La Samir serait-elle trop gourmande ?

Mais n’est-ce pas demander trop de choses à la fois, alors que les engagement initiaux d’investissement n’ont pas été respectés et que le raffineur persiste à ne pas délocaliser son investissement à Jorf Lasfar, comme cela lui a été demandé par l’Etat ? Si pour la Samir la requête est fondée, l’Etat n’a pas encore tranché. Driss Jettou a chargé une sous-commission interministérielle d’instruire le dossier et de lui présenter un rapport détaillé sur la question. Cette dernière devait se réunir le 9 juillet sous la houlette de Rachid Talbi Alami, ministre des Affaires économiques et générales. «La décision est complexe. Elle doit tenir compte de l’impact sur les comptes de l’Etat et de la nécessité d’offrir un cadre propice à cet investissement», explique-t-il.

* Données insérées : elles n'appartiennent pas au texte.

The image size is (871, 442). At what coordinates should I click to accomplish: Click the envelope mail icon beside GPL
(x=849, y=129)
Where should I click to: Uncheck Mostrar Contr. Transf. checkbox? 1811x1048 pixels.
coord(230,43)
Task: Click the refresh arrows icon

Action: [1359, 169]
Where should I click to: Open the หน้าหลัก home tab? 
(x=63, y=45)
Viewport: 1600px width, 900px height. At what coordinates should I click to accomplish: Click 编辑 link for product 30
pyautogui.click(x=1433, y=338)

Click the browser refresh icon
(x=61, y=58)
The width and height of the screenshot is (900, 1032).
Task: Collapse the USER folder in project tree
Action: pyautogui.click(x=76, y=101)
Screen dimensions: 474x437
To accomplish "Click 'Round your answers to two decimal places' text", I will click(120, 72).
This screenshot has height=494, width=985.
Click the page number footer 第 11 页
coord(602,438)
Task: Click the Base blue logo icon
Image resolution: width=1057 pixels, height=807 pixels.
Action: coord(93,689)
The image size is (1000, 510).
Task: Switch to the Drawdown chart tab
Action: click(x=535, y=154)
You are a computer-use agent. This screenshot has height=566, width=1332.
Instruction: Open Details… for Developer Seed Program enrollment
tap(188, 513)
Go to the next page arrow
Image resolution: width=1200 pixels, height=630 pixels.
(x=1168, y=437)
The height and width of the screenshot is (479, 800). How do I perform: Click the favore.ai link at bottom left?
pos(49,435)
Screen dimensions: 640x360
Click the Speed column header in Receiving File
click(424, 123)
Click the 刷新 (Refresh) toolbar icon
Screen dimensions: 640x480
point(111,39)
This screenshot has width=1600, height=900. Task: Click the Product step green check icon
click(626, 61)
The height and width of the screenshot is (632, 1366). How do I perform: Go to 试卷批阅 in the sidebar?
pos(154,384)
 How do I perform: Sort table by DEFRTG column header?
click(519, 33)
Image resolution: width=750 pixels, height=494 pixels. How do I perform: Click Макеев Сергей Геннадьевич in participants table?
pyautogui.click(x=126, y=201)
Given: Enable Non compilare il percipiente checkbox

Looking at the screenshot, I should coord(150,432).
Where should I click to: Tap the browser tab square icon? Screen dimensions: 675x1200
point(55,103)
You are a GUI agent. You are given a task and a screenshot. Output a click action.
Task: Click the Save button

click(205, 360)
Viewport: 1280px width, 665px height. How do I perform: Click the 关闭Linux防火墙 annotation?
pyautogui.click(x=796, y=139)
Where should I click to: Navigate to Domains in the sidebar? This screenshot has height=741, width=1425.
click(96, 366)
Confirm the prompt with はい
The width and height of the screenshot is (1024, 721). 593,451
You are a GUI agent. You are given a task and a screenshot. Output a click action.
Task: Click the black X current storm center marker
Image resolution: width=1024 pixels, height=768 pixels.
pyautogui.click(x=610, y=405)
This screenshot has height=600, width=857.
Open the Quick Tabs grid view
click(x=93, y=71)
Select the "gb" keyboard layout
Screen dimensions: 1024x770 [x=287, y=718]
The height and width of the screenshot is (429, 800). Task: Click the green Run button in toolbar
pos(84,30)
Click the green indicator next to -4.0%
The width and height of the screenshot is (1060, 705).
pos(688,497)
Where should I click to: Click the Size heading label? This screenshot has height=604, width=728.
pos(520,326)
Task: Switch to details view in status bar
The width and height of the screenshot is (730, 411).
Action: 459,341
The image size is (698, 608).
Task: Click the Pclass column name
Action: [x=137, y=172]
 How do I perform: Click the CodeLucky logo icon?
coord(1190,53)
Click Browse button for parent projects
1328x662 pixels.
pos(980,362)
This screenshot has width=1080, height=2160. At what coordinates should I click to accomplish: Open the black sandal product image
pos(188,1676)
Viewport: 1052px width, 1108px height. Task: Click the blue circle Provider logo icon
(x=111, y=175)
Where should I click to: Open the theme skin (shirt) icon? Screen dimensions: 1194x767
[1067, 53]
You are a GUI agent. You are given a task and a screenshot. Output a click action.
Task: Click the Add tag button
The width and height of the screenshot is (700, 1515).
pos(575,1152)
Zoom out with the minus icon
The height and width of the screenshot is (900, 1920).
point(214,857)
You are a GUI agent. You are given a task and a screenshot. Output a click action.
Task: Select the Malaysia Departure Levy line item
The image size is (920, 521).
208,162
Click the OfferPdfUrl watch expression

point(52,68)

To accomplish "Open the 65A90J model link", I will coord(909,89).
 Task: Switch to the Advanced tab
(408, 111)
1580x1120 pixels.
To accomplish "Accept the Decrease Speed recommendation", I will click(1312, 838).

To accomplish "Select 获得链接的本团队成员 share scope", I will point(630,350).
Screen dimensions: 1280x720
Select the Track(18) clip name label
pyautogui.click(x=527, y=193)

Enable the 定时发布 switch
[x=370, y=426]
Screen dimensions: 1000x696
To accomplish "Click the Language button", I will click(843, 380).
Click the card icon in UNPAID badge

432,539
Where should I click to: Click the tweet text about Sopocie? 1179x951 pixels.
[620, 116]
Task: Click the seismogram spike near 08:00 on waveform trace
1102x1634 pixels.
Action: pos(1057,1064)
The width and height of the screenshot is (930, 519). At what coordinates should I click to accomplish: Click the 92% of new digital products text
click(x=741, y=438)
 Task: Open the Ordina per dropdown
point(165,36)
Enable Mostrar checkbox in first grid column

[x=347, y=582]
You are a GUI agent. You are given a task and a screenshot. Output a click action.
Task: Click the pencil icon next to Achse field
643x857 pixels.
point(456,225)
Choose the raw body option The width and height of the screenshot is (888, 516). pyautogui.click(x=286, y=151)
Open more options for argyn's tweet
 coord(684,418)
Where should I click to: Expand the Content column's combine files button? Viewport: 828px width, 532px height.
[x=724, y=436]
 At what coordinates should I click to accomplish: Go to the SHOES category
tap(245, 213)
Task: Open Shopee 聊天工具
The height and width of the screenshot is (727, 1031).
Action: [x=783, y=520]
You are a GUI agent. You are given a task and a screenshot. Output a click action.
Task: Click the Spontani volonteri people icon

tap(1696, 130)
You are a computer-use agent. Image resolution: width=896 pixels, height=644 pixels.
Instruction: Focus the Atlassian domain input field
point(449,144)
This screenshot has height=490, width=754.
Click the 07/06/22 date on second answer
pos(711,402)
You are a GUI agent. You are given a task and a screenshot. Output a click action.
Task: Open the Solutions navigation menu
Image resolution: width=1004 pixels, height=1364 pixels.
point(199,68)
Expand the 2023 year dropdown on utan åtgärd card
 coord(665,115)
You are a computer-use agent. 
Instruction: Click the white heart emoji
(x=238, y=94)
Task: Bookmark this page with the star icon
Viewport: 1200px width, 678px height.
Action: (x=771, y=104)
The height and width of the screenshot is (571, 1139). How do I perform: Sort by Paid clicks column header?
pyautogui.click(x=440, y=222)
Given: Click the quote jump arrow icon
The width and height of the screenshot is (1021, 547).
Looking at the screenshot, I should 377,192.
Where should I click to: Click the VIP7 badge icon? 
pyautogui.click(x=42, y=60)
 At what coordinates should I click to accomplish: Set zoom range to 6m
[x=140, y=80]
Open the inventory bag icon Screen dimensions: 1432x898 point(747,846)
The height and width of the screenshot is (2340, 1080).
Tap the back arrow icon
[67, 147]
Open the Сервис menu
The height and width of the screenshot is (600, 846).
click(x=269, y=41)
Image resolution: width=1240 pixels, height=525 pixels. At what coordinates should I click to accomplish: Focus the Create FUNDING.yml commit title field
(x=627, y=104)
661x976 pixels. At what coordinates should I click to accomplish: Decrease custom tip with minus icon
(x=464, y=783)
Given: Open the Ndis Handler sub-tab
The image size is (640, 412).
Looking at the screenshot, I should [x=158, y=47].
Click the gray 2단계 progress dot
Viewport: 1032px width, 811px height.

Au sein de la Commission des investissements on reste sceptique. A entendre des membres de cette commission, «certaines doléances ne sont pas raisonnables». Interrogé sur la question, le ministre de l’Energie et des Mines, Mohamed Boutaleb, s’est contenté de répondre que «ces requêtes seront traitées dans le cadre de ce qui est permis par la réglementation et dans l’intérêt du pays».

La Samir réclame à l’Etat la somme de 500 MDH au titre des arriérés relatifs aux différentiels de transport entre Sidi Kacem et Mohammédia.